* Exercise:
Pull every line containing "will" from the data.

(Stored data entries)
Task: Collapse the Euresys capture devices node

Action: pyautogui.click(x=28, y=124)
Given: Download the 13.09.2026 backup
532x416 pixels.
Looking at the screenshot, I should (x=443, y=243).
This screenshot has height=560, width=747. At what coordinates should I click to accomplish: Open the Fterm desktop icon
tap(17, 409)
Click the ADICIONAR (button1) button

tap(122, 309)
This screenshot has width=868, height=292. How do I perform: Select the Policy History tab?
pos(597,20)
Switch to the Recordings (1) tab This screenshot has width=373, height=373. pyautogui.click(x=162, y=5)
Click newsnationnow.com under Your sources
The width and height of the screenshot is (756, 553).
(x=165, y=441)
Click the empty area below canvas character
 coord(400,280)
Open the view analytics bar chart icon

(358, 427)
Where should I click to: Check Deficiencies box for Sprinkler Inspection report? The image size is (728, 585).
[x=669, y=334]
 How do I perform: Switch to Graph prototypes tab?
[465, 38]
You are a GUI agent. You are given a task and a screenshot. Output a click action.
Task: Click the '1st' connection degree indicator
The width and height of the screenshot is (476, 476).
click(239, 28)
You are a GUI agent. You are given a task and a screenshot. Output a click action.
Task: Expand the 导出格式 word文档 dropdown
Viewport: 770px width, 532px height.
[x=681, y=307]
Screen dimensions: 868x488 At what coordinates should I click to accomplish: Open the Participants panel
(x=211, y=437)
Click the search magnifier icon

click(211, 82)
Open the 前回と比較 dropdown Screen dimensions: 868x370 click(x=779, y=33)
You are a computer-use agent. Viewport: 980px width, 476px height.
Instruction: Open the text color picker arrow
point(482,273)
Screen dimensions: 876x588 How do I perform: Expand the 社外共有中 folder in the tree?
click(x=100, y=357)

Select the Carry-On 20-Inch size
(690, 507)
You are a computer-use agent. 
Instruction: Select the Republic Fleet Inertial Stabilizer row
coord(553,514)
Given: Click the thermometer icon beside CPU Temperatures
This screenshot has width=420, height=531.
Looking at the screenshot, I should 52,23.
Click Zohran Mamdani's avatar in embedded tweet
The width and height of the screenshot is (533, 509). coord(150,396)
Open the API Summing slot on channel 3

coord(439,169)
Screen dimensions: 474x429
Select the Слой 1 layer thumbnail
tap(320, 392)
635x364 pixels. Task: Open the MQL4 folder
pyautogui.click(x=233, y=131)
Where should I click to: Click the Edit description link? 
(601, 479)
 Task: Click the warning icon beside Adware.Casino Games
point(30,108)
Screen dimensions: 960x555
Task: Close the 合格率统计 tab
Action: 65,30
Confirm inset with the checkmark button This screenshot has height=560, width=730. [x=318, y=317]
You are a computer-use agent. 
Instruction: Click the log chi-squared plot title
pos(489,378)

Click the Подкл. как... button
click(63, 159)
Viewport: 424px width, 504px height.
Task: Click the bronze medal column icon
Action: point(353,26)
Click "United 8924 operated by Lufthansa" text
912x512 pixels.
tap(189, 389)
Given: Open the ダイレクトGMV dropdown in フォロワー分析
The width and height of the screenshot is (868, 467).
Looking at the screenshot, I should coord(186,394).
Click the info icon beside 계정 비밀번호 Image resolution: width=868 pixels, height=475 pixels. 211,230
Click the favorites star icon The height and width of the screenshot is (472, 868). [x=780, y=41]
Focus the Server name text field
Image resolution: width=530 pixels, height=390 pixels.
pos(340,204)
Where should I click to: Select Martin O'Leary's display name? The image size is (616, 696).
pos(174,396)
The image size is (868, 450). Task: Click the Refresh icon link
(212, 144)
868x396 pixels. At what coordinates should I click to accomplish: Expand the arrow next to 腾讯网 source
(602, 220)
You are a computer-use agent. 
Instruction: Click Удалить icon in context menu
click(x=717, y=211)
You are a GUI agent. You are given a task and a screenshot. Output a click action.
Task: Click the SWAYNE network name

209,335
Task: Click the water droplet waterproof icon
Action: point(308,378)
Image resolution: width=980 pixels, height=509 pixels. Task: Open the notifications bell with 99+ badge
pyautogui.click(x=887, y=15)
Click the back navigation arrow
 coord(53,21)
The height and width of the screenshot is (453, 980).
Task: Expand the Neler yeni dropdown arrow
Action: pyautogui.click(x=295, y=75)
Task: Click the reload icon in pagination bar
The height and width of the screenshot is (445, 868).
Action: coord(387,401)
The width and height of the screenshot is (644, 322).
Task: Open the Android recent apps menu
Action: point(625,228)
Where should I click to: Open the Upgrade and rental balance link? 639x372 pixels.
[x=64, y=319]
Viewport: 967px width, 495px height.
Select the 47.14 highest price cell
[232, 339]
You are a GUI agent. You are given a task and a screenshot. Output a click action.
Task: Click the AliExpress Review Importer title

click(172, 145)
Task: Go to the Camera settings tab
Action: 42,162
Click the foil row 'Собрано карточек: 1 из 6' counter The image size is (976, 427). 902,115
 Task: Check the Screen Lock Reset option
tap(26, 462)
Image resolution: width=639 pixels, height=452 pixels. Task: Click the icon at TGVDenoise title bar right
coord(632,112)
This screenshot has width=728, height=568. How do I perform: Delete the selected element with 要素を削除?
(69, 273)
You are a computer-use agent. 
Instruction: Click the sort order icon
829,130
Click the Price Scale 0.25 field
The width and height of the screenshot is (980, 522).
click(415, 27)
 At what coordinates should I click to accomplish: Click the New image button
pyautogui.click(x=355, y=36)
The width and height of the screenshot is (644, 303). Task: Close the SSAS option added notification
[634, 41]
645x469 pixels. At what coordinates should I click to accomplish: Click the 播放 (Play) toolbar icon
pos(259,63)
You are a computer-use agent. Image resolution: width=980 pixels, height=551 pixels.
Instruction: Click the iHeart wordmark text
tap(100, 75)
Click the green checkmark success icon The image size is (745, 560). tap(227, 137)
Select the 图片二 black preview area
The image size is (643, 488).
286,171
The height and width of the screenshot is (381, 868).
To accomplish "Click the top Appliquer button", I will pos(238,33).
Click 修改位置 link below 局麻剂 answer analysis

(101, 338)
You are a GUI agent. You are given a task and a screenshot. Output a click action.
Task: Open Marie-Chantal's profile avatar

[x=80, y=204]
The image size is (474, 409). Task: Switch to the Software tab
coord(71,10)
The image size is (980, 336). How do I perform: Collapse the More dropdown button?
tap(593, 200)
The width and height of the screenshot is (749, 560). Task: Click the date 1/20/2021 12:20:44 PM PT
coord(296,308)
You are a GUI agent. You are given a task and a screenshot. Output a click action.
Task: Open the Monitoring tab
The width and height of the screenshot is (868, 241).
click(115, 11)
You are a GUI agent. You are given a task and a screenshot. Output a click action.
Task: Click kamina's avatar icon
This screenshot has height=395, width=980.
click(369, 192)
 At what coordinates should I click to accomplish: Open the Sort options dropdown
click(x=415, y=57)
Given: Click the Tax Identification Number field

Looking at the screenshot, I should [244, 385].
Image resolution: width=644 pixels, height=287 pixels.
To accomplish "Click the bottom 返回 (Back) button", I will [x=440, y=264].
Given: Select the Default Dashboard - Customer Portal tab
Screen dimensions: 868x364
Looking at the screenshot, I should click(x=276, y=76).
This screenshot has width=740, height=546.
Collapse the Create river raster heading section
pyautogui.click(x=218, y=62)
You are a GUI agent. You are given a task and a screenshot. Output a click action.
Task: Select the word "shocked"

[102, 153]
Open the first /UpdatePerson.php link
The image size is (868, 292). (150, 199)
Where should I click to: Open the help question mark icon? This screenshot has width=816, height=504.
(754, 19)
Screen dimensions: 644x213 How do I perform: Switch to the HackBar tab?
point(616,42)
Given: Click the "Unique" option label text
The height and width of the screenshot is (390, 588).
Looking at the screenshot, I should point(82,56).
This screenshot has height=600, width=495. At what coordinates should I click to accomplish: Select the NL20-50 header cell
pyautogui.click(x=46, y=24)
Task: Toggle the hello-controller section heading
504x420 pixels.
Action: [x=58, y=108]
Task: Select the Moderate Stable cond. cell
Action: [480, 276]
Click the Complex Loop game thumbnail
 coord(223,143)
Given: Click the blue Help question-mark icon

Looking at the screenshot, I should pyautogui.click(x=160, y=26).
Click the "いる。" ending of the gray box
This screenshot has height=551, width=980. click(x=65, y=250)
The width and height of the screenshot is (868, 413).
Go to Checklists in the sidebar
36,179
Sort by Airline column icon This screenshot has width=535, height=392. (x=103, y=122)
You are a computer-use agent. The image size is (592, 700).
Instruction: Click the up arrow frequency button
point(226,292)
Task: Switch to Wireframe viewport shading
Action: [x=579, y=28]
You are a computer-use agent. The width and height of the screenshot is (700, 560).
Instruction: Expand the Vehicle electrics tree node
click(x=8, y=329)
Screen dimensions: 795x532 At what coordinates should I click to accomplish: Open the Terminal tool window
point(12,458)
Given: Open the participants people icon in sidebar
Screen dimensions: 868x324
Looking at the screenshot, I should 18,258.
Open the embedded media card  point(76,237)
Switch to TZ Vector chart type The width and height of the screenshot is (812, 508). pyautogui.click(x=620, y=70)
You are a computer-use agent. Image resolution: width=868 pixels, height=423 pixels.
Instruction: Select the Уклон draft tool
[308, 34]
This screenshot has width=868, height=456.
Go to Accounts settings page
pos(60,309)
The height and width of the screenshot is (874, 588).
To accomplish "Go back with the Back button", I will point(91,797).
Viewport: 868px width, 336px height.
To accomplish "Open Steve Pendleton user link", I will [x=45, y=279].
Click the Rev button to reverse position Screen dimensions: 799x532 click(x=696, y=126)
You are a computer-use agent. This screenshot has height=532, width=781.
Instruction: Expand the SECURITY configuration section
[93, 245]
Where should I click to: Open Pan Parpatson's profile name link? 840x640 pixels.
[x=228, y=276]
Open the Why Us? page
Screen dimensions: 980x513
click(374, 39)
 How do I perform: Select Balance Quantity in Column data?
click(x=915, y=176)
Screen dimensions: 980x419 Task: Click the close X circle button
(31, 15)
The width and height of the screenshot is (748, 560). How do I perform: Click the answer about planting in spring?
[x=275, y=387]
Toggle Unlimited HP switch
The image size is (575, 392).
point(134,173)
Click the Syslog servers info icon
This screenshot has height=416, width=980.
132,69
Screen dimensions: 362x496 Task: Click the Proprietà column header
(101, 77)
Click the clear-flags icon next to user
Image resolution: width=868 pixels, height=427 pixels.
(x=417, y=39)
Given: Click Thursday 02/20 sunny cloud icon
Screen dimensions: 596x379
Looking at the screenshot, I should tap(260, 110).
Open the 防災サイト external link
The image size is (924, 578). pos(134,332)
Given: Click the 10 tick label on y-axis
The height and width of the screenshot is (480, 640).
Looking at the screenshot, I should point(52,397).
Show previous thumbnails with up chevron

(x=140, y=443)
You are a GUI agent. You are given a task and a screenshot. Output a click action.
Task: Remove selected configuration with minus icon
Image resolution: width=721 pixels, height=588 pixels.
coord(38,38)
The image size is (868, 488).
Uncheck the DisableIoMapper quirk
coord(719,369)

* Task output:
To accomplish "Click the top Appliquer button", I will pos(238,33).
To accomplish "Click the bottom 返回 (Back) button", I will [x=440, y=264].
To accomplish "Go back with the Back button", I will point(91,797).
To accomplish "Open Steve Pendleton user link", I will [x=45, y=279].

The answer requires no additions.